Provided data:

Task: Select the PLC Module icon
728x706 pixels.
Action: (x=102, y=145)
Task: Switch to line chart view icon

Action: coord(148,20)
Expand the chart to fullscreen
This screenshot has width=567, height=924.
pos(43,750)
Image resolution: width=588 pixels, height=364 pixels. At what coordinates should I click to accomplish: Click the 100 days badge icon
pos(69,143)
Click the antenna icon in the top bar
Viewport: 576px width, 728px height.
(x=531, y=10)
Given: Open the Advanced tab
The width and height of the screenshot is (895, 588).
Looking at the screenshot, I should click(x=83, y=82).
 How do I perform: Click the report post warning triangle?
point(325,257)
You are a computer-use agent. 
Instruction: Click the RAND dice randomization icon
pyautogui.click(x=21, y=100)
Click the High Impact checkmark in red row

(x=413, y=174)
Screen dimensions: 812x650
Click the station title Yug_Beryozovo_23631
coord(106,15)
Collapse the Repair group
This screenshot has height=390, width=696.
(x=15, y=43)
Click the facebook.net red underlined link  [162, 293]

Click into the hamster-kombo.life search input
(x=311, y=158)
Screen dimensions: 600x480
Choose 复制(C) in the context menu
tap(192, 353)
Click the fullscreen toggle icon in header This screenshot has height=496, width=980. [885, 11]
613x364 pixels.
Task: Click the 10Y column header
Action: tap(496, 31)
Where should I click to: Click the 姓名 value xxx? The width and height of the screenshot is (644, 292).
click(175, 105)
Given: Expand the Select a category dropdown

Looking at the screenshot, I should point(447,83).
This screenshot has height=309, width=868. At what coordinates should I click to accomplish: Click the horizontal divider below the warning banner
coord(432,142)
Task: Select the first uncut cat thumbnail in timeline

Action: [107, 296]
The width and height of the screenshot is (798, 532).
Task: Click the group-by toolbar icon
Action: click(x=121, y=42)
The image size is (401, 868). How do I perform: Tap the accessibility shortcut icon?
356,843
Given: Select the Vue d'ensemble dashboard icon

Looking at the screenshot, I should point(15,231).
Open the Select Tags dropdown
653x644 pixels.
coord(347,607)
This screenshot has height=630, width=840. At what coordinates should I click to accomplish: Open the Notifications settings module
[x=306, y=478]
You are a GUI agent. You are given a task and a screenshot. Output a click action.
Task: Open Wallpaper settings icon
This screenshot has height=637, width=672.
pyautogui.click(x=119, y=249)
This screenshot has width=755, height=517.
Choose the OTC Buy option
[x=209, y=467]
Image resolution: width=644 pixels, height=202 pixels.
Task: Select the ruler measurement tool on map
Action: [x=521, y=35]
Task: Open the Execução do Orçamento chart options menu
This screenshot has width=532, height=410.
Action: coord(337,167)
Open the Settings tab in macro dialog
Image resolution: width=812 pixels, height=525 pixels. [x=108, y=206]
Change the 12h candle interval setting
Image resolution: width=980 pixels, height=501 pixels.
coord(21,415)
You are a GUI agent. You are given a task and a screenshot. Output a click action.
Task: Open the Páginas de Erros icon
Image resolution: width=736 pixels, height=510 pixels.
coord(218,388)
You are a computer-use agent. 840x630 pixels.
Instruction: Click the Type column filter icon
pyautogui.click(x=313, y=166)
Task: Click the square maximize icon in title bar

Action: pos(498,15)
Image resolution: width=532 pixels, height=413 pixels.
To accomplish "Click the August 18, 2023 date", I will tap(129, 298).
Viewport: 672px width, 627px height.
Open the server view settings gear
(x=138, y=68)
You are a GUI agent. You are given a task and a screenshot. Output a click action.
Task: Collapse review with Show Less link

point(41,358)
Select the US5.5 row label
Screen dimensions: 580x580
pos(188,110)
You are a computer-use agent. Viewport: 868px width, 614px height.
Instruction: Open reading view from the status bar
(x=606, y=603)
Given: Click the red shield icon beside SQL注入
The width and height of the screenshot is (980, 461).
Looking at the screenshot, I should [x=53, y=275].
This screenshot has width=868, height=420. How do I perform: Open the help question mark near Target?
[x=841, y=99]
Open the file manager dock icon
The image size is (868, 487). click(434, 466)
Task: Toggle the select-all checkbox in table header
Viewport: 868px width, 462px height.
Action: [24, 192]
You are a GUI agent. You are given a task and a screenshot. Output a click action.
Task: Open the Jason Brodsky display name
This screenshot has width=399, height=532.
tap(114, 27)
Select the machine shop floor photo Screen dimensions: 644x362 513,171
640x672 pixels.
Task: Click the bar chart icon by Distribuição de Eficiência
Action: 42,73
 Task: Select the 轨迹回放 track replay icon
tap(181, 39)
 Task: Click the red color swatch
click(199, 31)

What you need to do:
Output the full listing. Match it exactly.

Result below:
Task: Select the PLC Module icon
728x706 pixels.
Action: (x=102, y=145)
Task: Switch to line chart view icon

Action: coord(148,20)
Expand the chart to fullscreen
This screenshot has width=567, height=924.
pos(43,750)
Image resolution: width=588 pixels, height=364 pixels. At what coordinates should I click to accomplish: Click the 100 days badge icon
pos(69,143)
Click the antenna icon in the top bar
Viewport: 576px width, 728px height.
(x=531, y=10)
Given: Open the Advanced tab
The width and height of the screenshot is (895, 588).
Looking at the screenshot, I should click(x=83, y=82).
 How do I perform: Click the report post warning triangle?
point(325,257)
You are a computer-use agent. 
Instruction: Click the RAND dice randomization icon
pyautogui.click(x=21, y=100)
Click the High Impact checkmark in red row

(x=413, y=174)
Screen dimensions: 812x650
Click the station title Yug_Beryozovo_23631
coord(106,15)
Collapse the Repair group
This screenshot has height=390, width=696.
(x=15, y=43)
Click the facebook.net red underlined link  [162, 293]

Click into the hamster-kombo.life search input
(x=311, y=158)
Screen dimensions: 600x480
Choose 复制(C) in the context menu
tap(192, 353)
Click the fullscreen toggle icon in header This screenshot has height=496, width=980. [885, 11]
613x364 pixels.
Task: Click the 10Y column header
Action: tap(496, 31)
Where should I click to: Click the 姓名 value xxx? The width and height of the screenshot is (644, 292).
click(175, 105)
Given: Expand the Select a category dropdown

Looking at the screenshot, I should point(447,83).
This screenshot has height=309, width=868. At what coordinates should I click to accomplish: Click the horizontal divider below the warning banner
coord(432,142)
Task: Select the first uncut cat thumbnail in timeline

Action: [107, 296]
The width and height of the screenshot is (798, 532).
Task: Click the group-by toolbar icon
Action: click(x=121, y=42)
The image size is (401, 868). How do I perform: Tap the accessibility shortcut icon?
356,843
Given: Select the Vue d'ensemble dashboard icon

Looking at the screenshot, I should point(15,231).
Open the Select Tags dropdown
653x644 pixels.
coord(347,607)
This screenshot has height=630, width=840. At what coordinates should I click to accomplish: Open the Notifications settings module
[x=306, y=478]
You are a GUI agent. You are given a task and a screenshot. Output a click action.
Task: Open Wallpaper settings icon
This screenshot has height=637, width=672.
pyautogui.click(x=119, y=249)
This screenshot has width=755, height=517.
Choose the OTC Buy option
[x=209, y=467]
Image resolution: width=644 pixels, height=202 pixels.
Task: Select the ruler measurement tool on map
Action: [x=521, y=35]
Task: Open the Execução do Orçamento chart options menu
This screenshot has width=532, height=410.
Action: coord(337,167)
Open the Settings tab in macro dialog
Image resolution: width=812 pixels, height=525 pixels. [x=108, y=206]
Change the 12h candle interval setting
Image resolution: width=980 pixels, height=501 pixels.
coord(21,415)
You are a GUI agent. You are given a task and a screenshot. Output a click action.
Task: Open the Páginas de Erros icon
Image resolution: width=736 pixels, height=510 pixels.
coord(218,388)
You are a computer-use agent. 840x630 pixels.
Instruction: Click the Type column filter icon
pyautogui.click(x=313, y=166)
Task: Click the square maximize icon in title bar

Action: pos(498,15)
Image resolution: width=532 pixels, height=413 pixels.
To accomplish "Click the August 18, 2023 date", I will tap(129, 298).
Viewport: 672px width, 627px height.
Open the server view settings gear
(x=138, y=68)
You are a GUI agent. You are given a task and a screenshot. Output a click action.
Task: Collapse review with Show Less link

point(41,358)
Select the US5.5 row label
Screen dimensions: 580x580
pos(188,110)
You are a computer-use agent. Viewport: 868px width, 614px height.
Instruction: Open reading view from the status bar
(x=606, y=603)
Given: Click the red shield icon beside SQL注入
The width and height of the screenshot is (980, 461).
Looking at the screenshot, I should [x=53, y=275].
This screenshot has width=868, height=420. How do I perform: Open the help question mark near Target?
[x=841, y=99]
Open the file manager dock icon
The image size is (868, 487). click(434, 466)
Task: Toggle the select-all checkbox in table header
Viewport: 868px width, 462px height.
Action: [24, 192]
You are a GUI agent. You are given a task and a screenshot. Output a click action.
Task: Open the Jason Brodsky display name
This screenshot has width=399, height=532.
tap(114, 27)
Select the machine shop floor photo Screen dimensions: 644x362 513,171
640x672 pixels.
Task: Click the bar chart icon by Distribuição de Eficiência
Action: 42,73
 Task: Select the 轨迹回放 track replay icon
tap(181, 39)
 Task: Click the red color swatch
click(199, 31)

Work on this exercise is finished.